◆ Goal of the exercise
Each line from the one with "Where should I" through the end of the records below should be transcribed exactly, and each picture should be skipped.

◆ Stored data
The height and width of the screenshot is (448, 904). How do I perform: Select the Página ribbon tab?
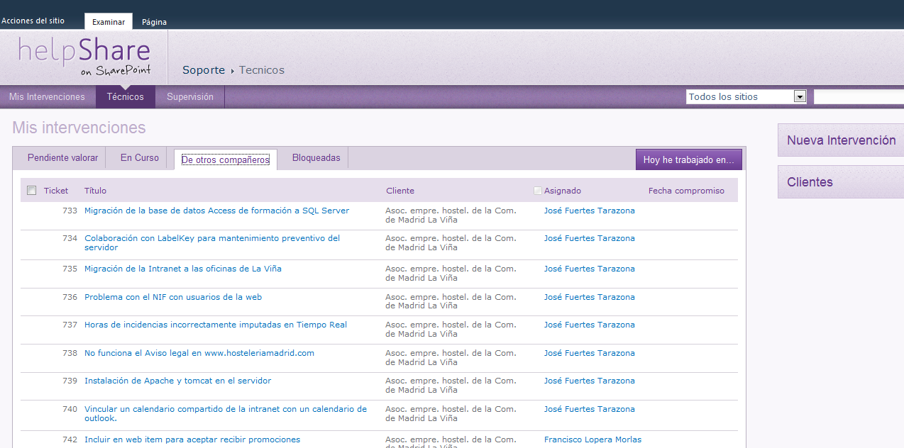(x=153, y=22)
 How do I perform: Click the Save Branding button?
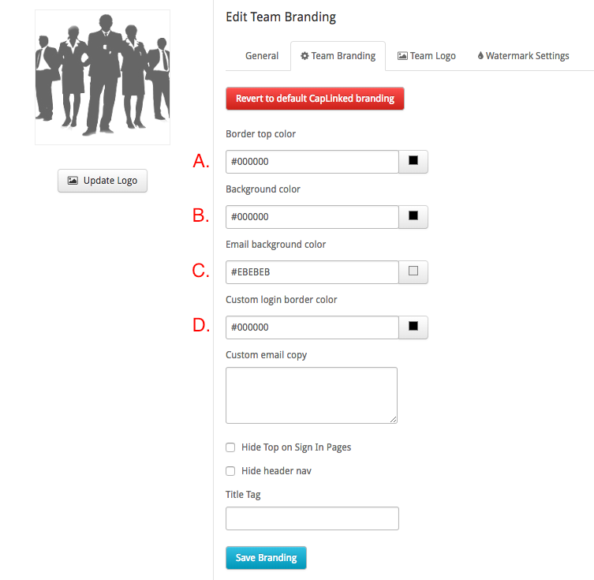266,558
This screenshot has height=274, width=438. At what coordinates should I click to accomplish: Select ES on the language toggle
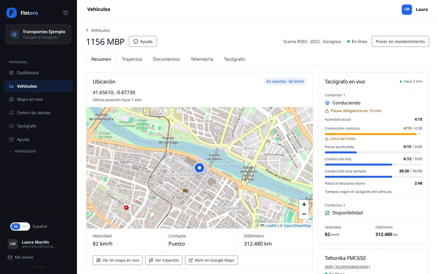pos(15,227)
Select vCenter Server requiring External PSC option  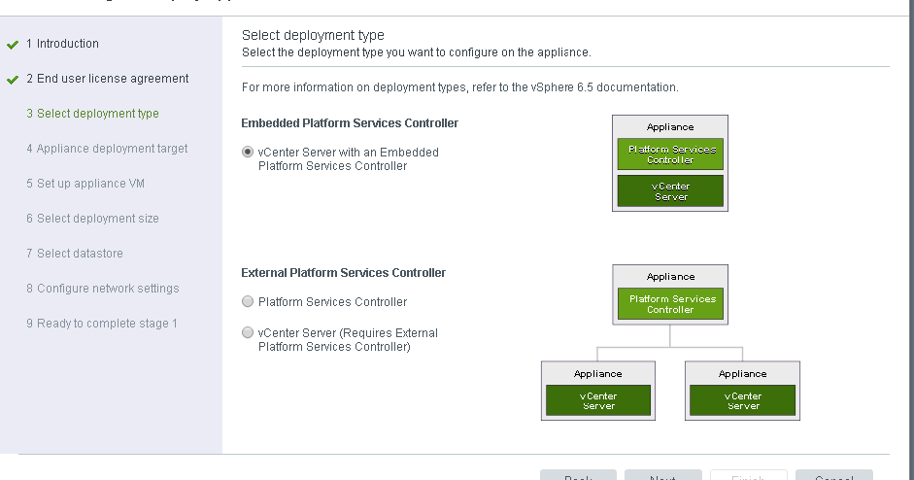click(249, 333)
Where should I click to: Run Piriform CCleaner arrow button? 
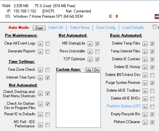click(x=145, y=122)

◆ Exercise answer
Where should I click to: Run Piriform CCleaner arrow button? 
click(x=145, y=122)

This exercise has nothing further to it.